TASK STATEMENT:
After finding the line with "Open the File menu" in the data below, set down exactly each line through the one with "The height and width of the screenshot is (720, 960).", inclusive, and stop there.

Source records
===

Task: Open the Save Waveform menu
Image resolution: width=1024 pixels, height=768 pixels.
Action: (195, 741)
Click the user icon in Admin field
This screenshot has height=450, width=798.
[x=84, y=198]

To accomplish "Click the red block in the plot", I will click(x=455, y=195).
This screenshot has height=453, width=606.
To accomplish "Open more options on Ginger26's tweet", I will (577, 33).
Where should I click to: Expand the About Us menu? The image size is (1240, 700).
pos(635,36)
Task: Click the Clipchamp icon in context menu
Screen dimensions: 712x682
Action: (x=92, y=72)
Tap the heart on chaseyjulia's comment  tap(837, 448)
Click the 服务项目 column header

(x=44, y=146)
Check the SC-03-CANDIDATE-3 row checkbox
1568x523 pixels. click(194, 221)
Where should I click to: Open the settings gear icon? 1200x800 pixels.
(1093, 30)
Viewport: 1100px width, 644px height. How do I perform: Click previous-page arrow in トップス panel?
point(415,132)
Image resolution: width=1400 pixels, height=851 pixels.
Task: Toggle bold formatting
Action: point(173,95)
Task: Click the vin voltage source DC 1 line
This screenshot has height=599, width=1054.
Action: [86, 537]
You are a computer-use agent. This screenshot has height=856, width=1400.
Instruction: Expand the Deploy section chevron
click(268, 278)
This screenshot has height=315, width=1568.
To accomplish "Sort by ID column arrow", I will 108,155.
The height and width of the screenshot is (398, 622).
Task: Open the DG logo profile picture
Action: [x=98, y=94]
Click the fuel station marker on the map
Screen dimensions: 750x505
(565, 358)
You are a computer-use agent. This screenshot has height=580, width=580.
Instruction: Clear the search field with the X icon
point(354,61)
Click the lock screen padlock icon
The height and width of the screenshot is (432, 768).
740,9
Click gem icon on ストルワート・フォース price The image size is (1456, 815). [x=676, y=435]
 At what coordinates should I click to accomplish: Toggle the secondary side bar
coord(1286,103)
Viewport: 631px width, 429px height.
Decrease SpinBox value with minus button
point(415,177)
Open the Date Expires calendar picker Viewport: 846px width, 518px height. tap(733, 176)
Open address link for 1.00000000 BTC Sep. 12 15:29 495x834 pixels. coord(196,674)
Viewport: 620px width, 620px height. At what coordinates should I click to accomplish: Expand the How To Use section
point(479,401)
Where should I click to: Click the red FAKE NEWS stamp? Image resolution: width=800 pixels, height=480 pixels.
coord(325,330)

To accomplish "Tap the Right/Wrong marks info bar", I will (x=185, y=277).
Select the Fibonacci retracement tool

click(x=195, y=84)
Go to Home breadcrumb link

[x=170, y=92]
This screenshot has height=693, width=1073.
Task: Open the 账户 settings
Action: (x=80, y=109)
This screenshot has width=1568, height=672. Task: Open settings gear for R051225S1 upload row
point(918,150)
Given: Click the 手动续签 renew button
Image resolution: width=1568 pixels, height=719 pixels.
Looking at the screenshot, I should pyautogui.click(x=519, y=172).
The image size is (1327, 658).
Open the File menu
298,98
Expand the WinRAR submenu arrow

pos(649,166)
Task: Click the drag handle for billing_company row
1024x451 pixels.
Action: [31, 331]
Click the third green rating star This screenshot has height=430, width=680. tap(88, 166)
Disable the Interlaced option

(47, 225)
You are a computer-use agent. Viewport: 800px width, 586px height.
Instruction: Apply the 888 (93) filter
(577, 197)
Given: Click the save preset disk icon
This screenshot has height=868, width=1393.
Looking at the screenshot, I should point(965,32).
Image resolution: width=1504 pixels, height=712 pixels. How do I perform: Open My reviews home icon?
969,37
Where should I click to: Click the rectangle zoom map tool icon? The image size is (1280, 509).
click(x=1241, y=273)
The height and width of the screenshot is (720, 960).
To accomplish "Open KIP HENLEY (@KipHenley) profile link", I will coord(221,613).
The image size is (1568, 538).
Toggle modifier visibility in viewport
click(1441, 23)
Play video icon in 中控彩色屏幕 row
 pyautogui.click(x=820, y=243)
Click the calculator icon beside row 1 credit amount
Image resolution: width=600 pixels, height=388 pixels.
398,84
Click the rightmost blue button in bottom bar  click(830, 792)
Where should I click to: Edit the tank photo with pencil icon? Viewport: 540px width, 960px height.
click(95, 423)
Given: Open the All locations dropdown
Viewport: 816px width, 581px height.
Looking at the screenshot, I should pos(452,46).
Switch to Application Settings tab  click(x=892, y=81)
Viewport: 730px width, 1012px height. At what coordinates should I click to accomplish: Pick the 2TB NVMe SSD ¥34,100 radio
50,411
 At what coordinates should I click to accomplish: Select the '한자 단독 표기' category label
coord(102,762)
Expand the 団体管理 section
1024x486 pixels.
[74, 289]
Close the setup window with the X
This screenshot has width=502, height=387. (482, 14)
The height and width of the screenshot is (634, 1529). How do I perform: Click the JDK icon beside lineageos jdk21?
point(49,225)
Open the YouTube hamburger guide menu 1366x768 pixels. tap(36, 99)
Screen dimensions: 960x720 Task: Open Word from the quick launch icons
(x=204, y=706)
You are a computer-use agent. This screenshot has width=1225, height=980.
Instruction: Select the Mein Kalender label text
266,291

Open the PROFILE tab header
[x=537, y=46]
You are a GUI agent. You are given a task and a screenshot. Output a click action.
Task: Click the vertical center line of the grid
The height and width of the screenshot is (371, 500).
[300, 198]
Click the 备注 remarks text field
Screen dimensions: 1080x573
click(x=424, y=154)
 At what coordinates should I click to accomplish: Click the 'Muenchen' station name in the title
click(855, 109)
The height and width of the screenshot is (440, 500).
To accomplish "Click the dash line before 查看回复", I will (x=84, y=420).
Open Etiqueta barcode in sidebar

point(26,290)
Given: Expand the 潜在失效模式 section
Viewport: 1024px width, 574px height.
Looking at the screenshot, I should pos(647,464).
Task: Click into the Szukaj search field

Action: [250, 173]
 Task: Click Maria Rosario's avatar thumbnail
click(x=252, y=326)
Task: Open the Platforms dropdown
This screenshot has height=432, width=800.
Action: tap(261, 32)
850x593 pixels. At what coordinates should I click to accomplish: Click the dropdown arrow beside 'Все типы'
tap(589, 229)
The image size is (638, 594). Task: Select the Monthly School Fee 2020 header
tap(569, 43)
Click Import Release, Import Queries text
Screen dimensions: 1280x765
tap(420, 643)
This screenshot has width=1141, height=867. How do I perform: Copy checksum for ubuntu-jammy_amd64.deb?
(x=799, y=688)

===

ANSWER:
Open the File menu
298,98
Expand the WinRAR submenu arrow

pos(649,166)
Task: Click the drag handle for billing_company row
1024x451 pixels.
Action: [31, 331]
Click the third green rating star This screenshot has height=430, width=680. tap(88, 166)
Disable the Interlaced option

(47, 225)
You are a computer-use agent. Viewport: 800px width, 586px height.
Instruction: Apply the 888 (93) filter
(577, 197)
Given: Click the save preset disk icon
This screenshot has height=868, width=1393.
Looking at the screenshot, I should point(965,32).
Image resolution: width=1504 pixels, height=712 pixels. How do I perform: Open My reviews home icon?
969,37
Where should I click to: Click the rectangle zoom map tool icon? The image size is (1280, 509).
click(x=1241, y=273)
The height and width of the screenshot is (720, 960).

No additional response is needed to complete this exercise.